Depreciation and amortization expense increased 3% or $9 million in 1993
compared to a 1% or $3 million increase in 1992. The 1993 increase is the
result of an increase in plant activity and a rate order increase that was
effective January 15, 1993. The 1992 increase was the result of a rate order
increase that was effective January 1, 1992.

Expenses for marketing, selling, general and administrative costs increased 6%
or $24 million in 1993 compared to a 2% or $7 million increase in 1992. The
1993 increase reflects costs of $9 million associated with the adoption of SFAS
No. 106. In addition, costs increased due to a one-time charge of $4 million
associated with the enhanced early retirement and voluntary separation programs
offered to employees during the second quarter of 1993. The 1992 increase was
partially due to increased severance pay associated with headcount reductions
and increased expenses for billing and collection from customer operations and
lower data processing costs. The 1992 increase was partially offset by reduced
labor and benefit costs associated with the reduction in headcount and cost
control.

Restructuring costs reflect a one-time charge related to the Company's re-
engineering plan over the next three years. The re-engineering plan will
redesign and streamline processes in order to improve customer-responsiveness
and product quality, reduce the time necessary to introduce new products and
services, resulting in cumulative savings in excess of the one-time charge. The
re-engineering plan includes $74 million to upgrade or replace existing
customer service and administrative systems and enhance network software, $84
million for employee separation benefits associated with workforce reductions
and $23 million primarily for the consolidation of facilities and operations
and other related costs. The charge for employee separation benefits includes
$23 million related to the recognition of previously deferred postretirement
health and life insurance costs for separating employees.

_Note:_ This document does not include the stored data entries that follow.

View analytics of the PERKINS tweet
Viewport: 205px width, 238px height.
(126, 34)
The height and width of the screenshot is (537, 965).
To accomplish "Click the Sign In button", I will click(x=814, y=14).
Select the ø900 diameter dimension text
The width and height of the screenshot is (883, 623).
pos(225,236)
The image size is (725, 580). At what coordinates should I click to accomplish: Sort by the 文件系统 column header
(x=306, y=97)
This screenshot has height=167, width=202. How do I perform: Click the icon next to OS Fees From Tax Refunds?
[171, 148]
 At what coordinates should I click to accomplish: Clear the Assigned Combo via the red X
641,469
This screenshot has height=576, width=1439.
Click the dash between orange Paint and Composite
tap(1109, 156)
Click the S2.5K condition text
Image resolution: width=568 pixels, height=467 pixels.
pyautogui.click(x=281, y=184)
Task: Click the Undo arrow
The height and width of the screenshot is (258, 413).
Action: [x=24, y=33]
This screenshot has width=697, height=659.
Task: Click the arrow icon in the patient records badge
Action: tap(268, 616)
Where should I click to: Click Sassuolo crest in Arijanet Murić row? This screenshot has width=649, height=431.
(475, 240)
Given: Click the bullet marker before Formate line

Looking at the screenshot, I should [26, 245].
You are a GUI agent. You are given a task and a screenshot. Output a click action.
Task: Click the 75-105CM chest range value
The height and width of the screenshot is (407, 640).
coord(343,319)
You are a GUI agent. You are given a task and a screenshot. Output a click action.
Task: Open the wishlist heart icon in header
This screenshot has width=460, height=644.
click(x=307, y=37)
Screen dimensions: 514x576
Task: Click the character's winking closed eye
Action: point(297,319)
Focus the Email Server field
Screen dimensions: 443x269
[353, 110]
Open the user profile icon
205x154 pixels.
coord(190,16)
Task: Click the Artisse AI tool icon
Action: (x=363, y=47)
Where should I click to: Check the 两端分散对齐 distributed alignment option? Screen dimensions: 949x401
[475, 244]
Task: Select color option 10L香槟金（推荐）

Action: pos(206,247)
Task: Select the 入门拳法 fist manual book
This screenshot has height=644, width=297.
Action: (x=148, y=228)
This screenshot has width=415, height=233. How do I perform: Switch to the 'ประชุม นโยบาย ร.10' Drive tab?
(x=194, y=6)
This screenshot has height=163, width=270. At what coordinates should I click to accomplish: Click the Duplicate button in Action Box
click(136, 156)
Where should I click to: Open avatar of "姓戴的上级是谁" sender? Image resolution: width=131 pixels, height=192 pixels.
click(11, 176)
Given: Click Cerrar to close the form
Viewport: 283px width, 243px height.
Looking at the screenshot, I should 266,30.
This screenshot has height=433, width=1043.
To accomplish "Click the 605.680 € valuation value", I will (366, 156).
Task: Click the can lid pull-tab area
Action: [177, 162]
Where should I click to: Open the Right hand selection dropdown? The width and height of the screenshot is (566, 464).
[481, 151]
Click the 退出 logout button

Interest expense decreased 7% or $5 million in 1993 and 5% or $4 million in
1992. The 1993 and 1992 decreases are primarily attributable to lower long-term
debt levels and a decline in average rates on short-term debt.

Income taxes decreased $116 million in 1993 and increased $35 million in 1992.
The decrease in 1993 is primarily due to decreases in pretax income. The
increase in 1992 was primarily due to higher pretax income, lower reversal of
tax rate differentials on deferred tax balances, and the impact on nonregulated
operations of implementing SFAS No. 109 which accounted for $6 million of the
increase.


CAPITAL RESOURCES AND LIQUIDITY

Management believes that the Company has adequate internal and external
resources available to meet ongoing operating requirements for construction of
new plant, modernization of facilities and payment of dividends. The Company
generally funds its construction program from operations although external
financing is available. Short-term borrowings can be obtained through
commercial paper borrowings or borrowings from GTE. In addition, a $2.3 billion
line of credit is available to the Company through shared lines of credit with
GTE and other affiliates to support short-term financing needs.

The Company's primary source of funds during 1993 was cash flow from operations
of $362 million compared to $395 million for the same period in 1992. The
decrease primarily reflects lower revenues due to rate reductions.

Capital expenditures represent a significant use of funds during 1993 and 1992
reflecting the Company's continued growth in access lines and modernization of
current facilities and introduction of new products and services. Cash
requirements to implement the re-engineering plan are expected to be largely
offset by cost savings. The Company's capital expenditures during 1993 were
$276 million compared to $253 million during the same period in 1992. The
Company's anticipated construction costs for 1994 are approximately $300
million.

Cash used for financing activities was $91 million in 1993 compared to $140
million in 1992. This included dividend payments of $83 million in 1993
compared to $145 million in 1992. External financing included short-term debt
borrowings of $62 million in 1993 to supplement funds from operations and to
retire $58 million of long-term debt in 1993 compared to $16 million in 1992.
In addition, in November 1993, the Company called $390 million of high-coupon
first mortgage bonds with proceeds from commercial paper borrowings. These
bonds have coupons ranging from 8.125% to 10%. The cost of calling these bonds
is reflected as an extraordinary after-tax charge of $20 million in the
Consolidated  Statements of Income. In December 1993, the Company issued $200
million of 6.31% Debentures, due 2002 and $200 million of 7.41% Debentures, due
2023 to refinance these bonds.


COMPETITION AND REGULATORY TRENDS

The year was marked by important changes in the U.S. telecommunications
industry. Rapid advances in technology, together with government and industry
initiatives to eliminate certain legal and regulatory barriers are accelerating
and expanding the level of competition and opportunities available to the
Company. As a result, the Company faces increasing competition in virtually all
aspects of its business. Specialized communications companies have constructed
new systems in certain markets to bypass the local-exchange network. Additional
competition from interexchange carriers as well as wireless companies continues
to evolve for both intrastate and interstate communications.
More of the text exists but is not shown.